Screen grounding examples
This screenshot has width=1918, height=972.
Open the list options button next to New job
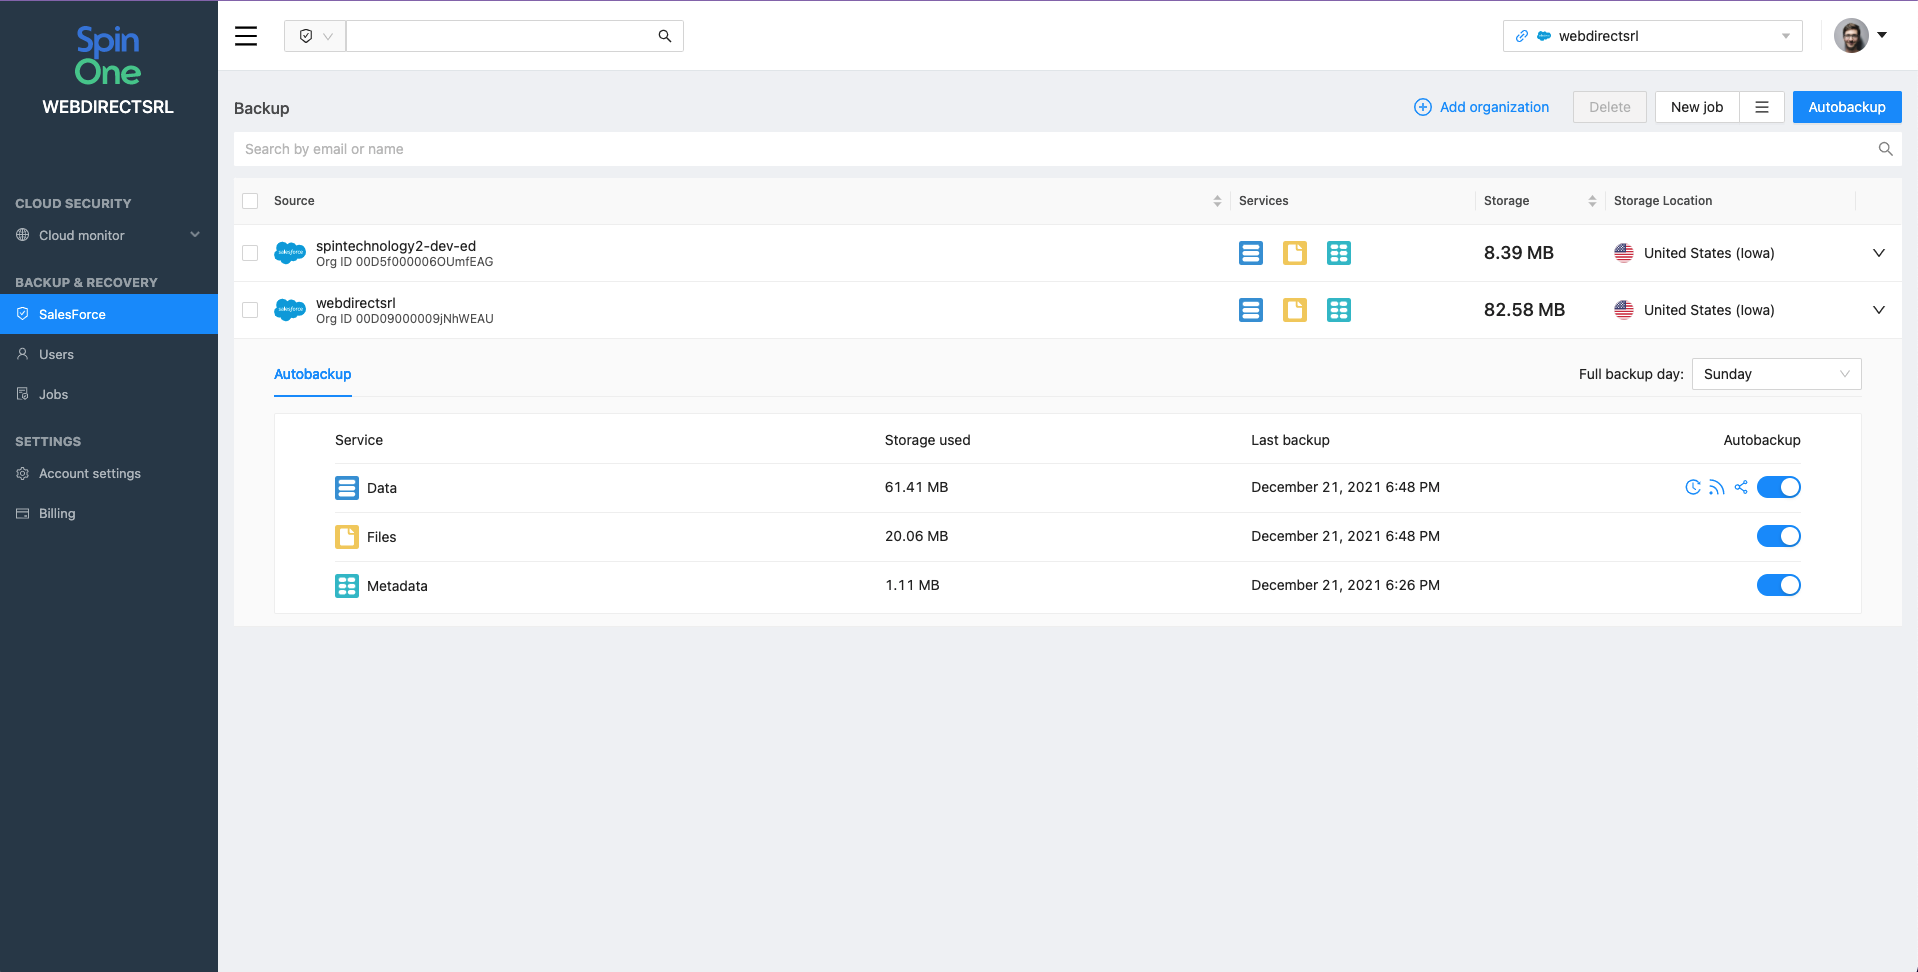pos(1762,107)
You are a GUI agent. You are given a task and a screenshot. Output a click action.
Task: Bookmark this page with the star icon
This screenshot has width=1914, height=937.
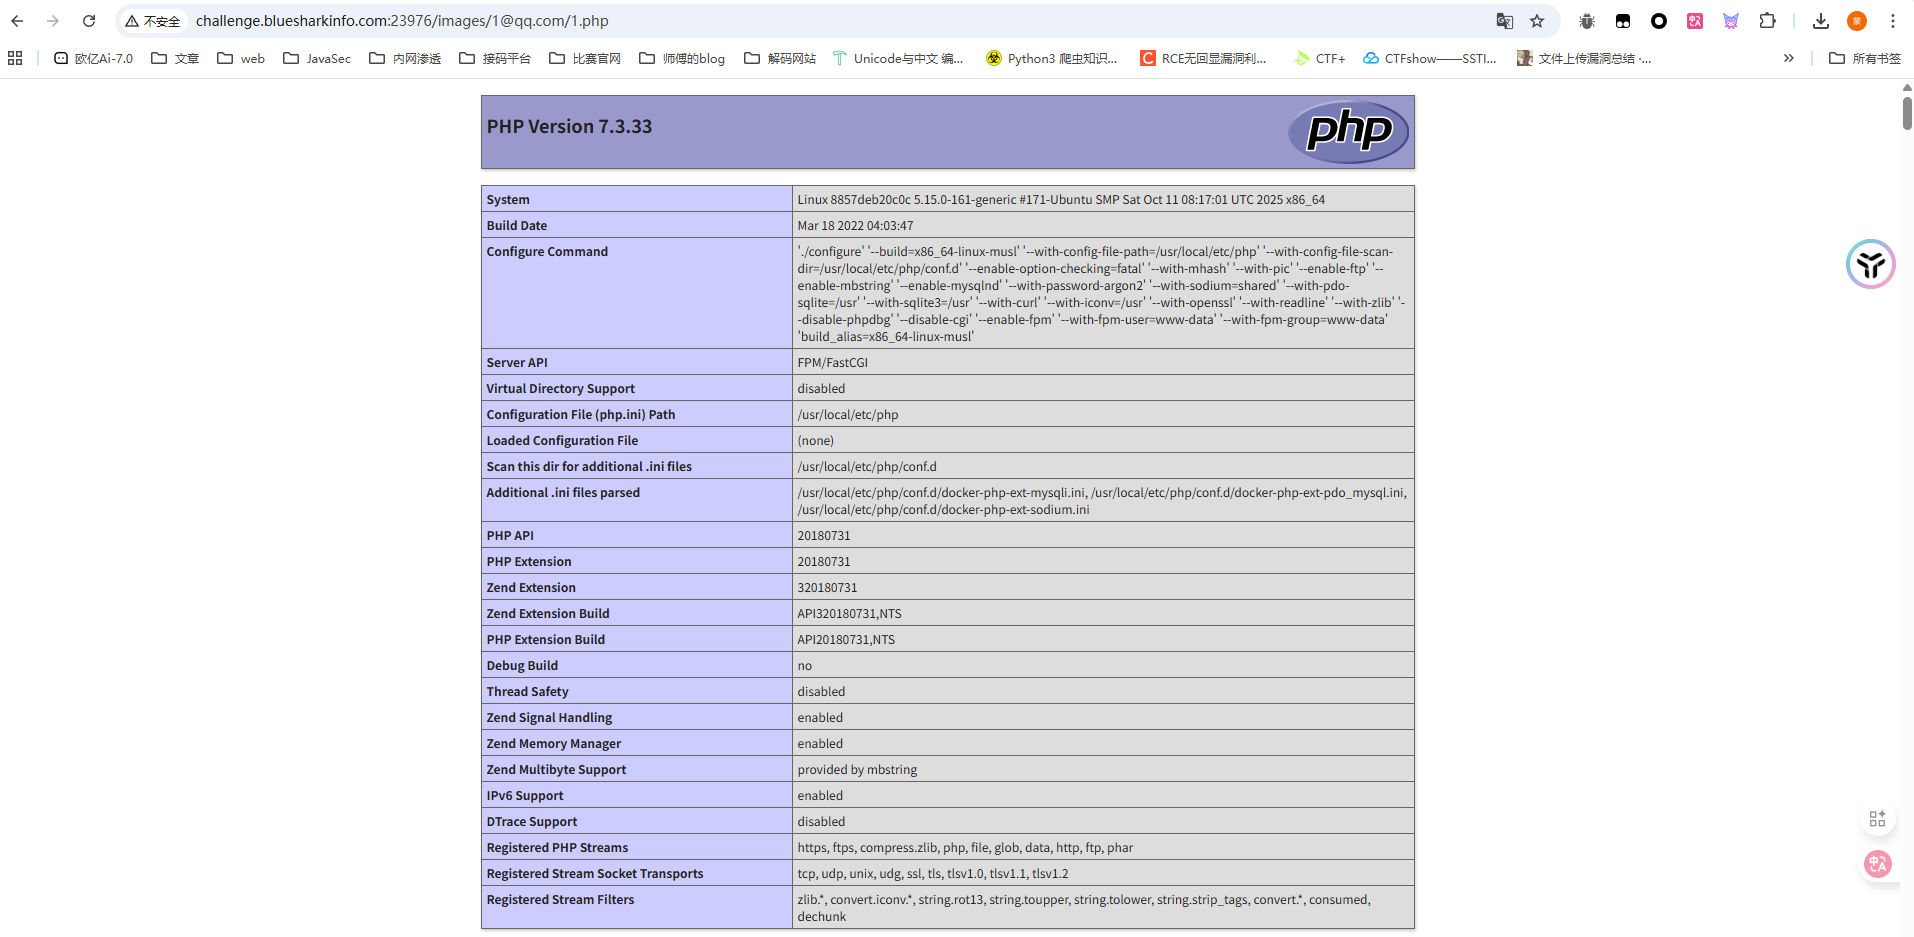point(1537,21)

> Your objective
Put each line of the listing above into a JSON list of strings, one string per line, with blank lines skipped. Leave the pictures out.

> Exercise result
[
  "This screenshot has width=1918, height=972.",
  "Open the list options button next to New job",
  "pos(1762,107)",
  "You are a GUI agent. You are given a task and a screenshot. Output a click action.",
  "Task: Bookmark this page with the star icon",
  "This screenshot has width=1914, height=937.",
  "point(1537,21)"
]